What the hospitality industry can teach us about fundraising
By Ellie Starr, Chief Executive Officer / Founder
I was rereading Setting the Table by @DannyMeyer recently, and it struck me (again) how much nonprofit fundraising—especially major gifts—looks like hospitality at the highest level.
Not in a fluffy way. In a this-is-how-you-build-lifelong-loyalty way. Major gift officers are not “asking for money.” They are creating an experience of meaning, care, and belonging. That’s exactly what great restaurateurs do for their guests.
Some parallels every fundraising leader might consider sharing with their teams:
1. “Hospitality is how you make people feel.”
Meyer makes a sharp distinction between service (the technical delivery) and hospitality (how the guest feels).
In fundraising:
Service = the proposal, the report, the meeting agenda
Hospitality = does the donor feel seen, valued, and important to the mission?
A major donor may forget the exact numbers in your impact report, but they will never forget whether they felt like a valued partner or like an ATM. The emotional takeaway often drives the next gift more than the data.
2. Read the table. Read the donor.
In a great restaurant, servers are constantly “reading the table.” Is this a business dinner? A celebration? A quiet date? The same food, totally different approach.
Major gift work is the same.
Every donor has a different approach and “why”: legacy, urgency, personal experience, recognition, anonymity. The best MGOs don’t run a standard playbook—they adapt in real time.
The question shifts from: “What do we need to tell them?” to “What does this donor, in this moment, need from us?”
3. The experience starts long before the ask.
Meyer talks about how hospitality begins before the guest walks in the door and continues after they leave. The server takes notes on what they ordered or what occasion they celebrated.

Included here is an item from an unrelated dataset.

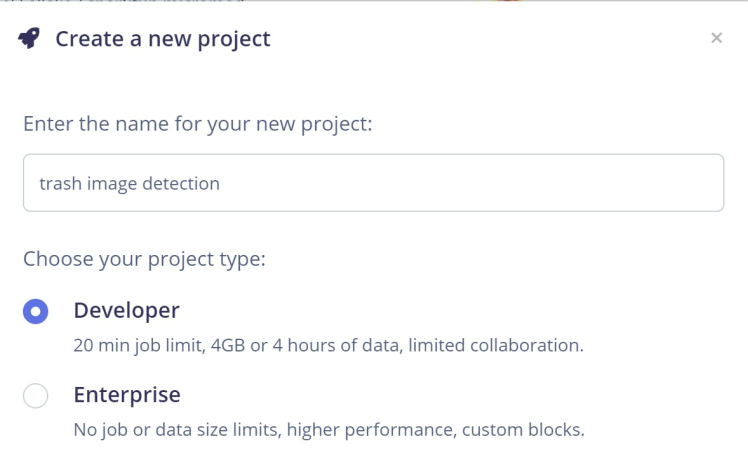The height and width of the screenshot is (458, 748).
Task: Click the 'Enterprise' project type label
Action: pyautogui.click(x=127, y=395)
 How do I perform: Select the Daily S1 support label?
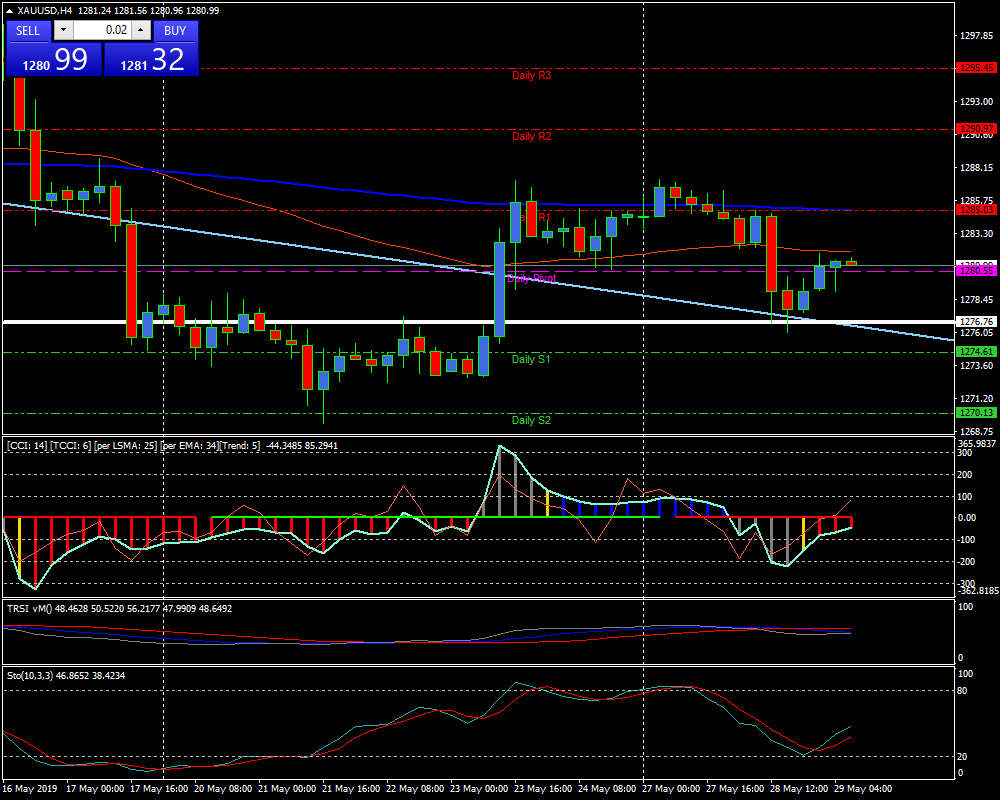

For donors, the gift conversation is just one moment in a much longer relationship.
The thank-you
The follow-up story
The unexpected update
The call that isn’t about money
These are the equivalent of the warm greeting, the perfectly timed check-in, the coat handed back at the door. They signal: You matter here.
4. How you handle mistakes builds more loyalty than perfection.
One of Meyer’s big lessons: a well-handled problem can create a more loyal guest than if nothing had gone wrong.
In fundraising, things happen—delayed reports, event mishaps, missed calls. What donors remember is whether we take ownership and respond with care. A thoughtful recovery often deepens trust.
At the heart of Setting the Table is this idea: great organizations are intentional about how people feel in every interaction.
That’s not “extra” work in major gifts. That is the work.
If your team is strong on strategy but struggling with donor retention or long-term loyalty, it’s often not a pipeline issue—it’s a hospitality issue.